A) 200 g mango puree and
100g fresh milk
B 40g caster sugar
80g vegetable oil
C 1 cup cake flour 2 tbsp corn starch
D 6 egg whites
dash of salt
80g caster sugar
1)mixed mango purée with fresh milk.
2)beat egg yolks with sugar over simmering pot of hot water until creamy yellow, add in oil. Mix in mango purée.
3 last gently sift in flour and mix well. Set aside.
4 preheat oven to 170 C degrees
5 whisk egg whites first with dash of salt ,then add sugar bit by bit until stiff foams are formed
(*needs beat egg whites longer time to stiff condition to hold the mango purée)
6)combine one third the egg whites at (5)into mixture at(3).

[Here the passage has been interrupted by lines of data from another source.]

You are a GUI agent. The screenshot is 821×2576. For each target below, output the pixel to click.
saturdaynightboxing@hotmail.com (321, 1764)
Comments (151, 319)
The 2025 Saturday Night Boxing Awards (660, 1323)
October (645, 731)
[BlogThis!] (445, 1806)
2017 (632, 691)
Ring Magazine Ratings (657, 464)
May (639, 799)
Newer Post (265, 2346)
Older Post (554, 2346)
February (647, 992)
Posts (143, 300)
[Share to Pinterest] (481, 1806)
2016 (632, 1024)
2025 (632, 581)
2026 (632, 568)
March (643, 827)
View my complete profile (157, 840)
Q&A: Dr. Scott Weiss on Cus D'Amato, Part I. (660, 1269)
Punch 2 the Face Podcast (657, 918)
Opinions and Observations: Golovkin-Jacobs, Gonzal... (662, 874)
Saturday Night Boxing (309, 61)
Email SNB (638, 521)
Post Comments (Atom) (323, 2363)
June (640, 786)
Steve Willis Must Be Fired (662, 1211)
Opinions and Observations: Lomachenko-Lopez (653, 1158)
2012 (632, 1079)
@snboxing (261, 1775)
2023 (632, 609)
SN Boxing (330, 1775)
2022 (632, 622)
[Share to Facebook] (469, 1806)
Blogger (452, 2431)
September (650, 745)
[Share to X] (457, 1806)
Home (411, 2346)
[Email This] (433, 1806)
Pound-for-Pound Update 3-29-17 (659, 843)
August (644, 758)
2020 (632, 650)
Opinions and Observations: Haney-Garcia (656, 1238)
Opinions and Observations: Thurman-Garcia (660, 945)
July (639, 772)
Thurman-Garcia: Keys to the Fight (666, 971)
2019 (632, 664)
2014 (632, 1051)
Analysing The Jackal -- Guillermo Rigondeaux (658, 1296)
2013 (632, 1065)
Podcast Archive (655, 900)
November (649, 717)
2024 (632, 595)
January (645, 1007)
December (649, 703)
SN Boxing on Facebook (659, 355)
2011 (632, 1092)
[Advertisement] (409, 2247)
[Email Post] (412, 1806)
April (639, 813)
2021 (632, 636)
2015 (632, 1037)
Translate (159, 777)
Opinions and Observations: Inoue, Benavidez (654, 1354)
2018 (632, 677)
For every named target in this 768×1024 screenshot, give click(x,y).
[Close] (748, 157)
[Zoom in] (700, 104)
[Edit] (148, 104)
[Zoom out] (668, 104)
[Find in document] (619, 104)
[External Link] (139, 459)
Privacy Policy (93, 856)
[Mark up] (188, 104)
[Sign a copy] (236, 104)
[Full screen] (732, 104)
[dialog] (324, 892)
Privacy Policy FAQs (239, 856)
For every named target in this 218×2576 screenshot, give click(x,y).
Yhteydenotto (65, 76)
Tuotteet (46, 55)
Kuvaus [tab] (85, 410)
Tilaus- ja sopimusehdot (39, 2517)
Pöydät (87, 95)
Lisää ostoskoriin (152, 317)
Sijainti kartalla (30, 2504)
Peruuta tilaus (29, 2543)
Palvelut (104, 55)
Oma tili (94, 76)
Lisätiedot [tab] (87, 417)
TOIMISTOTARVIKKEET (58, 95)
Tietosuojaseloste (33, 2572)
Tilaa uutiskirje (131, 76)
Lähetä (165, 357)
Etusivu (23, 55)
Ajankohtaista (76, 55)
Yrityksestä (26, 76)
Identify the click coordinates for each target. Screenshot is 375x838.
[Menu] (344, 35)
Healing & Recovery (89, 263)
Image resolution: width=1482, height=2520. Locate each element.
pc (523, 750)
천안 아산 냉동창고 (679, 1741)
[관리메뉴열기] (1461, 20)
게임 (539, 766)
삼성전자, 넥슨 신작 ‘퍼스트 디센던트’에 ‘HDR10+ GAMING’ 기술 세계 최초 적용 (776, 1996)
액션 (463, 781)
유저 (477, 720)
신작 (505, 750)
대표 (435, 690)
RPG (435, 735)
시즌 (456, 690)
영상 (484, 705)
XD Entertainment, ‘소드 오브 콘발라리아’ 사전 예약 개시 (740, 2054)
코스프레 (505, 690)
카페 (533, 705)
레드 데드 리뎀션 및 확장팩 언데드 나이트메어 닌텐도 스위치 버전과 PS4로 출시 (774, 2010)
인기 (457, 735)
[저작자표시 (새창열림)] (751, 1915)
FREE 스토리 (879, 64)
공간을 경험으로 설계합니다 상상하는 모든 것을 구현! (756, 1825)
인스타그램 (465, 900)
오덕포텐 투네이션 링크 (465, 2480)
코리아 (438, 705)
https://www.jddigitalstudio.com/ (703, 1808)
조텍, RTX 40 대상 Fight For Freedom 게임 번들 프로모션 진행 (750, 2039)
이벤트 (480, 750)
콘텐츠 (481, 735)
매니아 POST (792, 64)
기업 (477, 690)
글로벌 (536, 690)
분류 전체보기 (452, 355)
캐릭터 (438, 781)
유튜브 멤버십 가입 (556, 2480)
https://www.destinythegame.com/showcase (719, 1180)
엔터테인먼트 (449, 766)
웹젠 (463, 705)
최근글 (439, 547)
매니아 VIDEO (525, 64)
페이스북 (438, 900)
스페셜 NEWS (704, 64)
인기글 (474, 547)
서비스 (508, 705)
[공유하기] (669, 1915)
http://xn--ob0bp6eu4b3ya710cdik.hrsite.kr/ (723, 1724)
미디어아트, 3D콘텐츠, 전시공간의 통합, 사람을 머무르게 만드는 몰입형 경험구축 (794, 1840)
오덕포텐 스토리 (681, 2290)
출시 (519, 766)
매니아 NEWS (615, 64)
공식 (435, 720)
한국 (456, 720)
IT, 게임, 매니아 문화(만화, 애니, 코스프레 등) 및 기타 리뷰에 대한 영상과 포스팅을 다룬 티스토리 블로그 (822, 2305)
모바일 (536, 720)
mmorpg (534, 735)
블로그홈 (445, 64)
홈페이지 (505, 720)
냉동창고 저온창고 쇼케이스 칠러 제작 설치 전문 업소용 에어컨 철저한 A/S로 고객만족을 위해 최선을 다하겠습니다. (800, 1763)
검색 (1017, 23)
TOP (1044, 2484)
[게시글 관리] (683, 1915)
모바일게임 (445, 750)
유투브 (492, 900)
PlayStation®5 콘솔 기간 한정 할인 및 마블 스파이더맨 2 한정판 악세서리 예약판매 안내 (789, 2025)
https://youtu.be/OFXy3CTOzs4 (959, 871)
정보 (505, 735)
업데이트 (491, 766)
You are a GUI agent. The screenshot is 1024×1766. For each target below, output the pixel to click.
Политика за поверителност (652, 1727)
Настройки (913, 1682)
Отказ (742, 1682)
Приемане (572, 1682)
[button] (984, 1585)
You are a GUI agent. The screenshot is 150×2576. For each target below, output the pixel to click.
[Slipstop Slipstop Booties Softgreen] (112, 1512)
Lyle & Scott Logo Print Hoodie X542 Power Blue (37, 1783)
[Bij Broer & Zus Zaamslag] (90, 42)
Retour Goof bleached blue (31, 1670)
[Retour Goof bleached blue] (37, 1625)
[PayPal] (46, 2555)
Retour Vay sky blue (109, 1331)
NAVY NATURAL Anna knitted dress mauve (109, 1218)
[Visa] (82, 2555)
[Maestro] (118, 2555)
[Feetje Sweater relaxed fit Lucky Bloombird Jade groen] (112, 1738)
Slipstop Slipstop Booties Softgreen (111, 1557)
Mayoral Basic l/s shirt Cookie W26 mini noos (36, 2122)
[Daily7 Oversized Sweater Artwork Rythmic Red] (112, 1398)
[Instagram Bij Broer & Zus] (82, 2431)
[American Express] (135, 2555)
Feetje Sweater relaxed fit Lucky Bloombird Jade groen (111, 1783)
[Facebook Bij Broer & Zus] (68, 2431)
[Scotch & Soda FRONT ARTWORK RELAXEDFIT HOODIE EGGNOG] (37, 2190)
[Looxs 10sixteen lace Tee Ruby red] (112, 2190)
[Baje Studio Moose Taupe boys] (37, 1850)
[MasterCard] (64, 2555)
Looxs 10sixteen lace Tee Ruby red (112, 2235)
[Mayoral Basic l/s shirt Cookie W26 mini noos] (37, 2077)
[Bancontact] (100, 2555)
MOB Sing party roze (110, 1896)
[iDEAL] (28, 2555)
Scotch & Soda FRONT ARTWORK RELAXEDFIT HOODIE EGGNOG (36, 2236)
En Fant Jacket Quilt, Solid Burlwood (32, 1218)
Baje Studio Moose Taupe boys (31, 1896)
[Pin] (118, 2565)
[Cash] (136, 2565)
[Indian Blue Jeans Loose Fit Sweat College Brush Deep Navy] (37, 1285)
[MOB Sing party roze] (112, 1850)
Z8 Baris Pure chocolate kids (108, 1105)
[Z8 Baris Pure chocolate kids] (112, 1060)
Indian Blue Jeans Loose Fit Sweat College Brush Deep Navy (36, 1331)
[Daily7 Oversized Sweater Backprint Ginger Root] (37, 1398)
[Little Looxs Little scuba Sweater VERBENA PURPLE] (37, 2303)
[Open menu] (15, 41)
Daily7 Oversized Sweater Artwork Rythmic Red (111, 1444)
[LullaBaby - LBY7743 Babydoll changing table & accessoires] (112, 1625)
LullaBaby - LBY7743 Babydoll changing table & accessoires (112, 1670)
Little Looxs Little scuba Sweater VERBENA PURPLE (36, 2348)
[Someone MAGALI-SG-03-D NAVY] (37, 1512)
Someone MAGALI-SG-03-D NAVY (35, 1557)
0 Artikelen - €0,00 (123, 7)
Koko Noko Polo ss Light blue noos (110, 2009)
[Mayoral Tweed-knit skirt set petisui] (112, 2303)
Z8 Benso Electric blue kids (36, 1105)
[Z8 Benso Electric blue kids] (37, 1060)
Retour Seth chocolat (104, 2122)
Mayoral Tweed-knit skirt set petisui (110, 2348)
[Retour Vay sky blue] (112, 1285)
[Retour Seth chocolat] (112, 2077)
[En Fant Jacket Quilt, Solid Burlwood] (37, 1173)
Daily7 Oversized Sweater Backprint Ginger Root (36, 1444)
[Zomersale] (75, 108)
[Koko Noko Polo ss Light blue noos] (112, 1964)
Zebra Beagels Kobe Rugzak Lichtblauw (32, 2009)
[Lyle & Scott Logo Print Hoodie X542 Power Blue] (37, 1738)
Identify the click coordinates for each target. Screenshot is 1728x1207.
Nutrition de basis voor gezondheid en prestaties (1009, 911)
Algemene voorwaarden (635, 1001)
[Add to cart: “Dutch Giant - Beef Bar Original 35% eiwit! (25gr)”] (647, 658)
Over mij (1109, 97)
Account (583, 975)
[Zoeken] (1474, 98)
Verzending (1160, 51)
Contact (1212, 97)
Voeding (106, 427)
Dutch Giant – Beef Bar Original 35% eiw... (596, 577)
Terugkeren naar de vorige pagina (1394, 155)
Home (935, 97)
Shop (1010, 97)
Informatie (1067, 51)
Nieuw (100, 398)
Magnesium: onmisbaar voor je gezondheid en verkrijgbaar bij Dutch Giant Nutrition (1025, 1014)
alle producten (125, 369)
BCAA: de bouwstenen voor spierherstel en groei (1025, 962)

7 pour mixture (6)back to remaining two third egg whites at (5). Gently fold in and combine all mixture.
8 pour the cake mixture into chiffon tins, drop the tins lightly on the table a few times to remove air bubbles.
9 bake under 170 degrees for 40mins( *no need to lower the temperature in between)
10 when take out the cakes, immediately drop the tins lightly on the table a few times to avoid contraction and turn the cakes upside down for cooling.
11 remove and serve when cakes are completely cooled down.